**Goal of the exercise**
Output the listing lines starting at the line that contains "Viewport: 514px width, 581px" and ending at the line that contains "(x=269, y=529)" as a Markdown table with columns n and Line, omitting blank lines.

====== Records shown

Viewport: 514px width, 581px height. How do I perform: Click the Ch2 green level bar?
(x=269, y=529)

============
====== Records shown

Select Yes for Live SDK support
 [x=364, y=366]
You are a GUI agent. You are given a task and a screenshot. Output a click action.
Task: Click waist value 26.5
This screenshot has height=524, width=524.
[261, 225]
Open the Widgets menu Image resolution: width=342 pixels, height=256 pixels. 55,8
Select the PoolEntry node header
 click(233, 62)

============

**Task answer**
| n | Line |
|---|---|
| 1 | Viewport: 514px width, 581px height. How do I perform: Click the Ch2 green level bar? |
| 2 | (x=269, y=529) |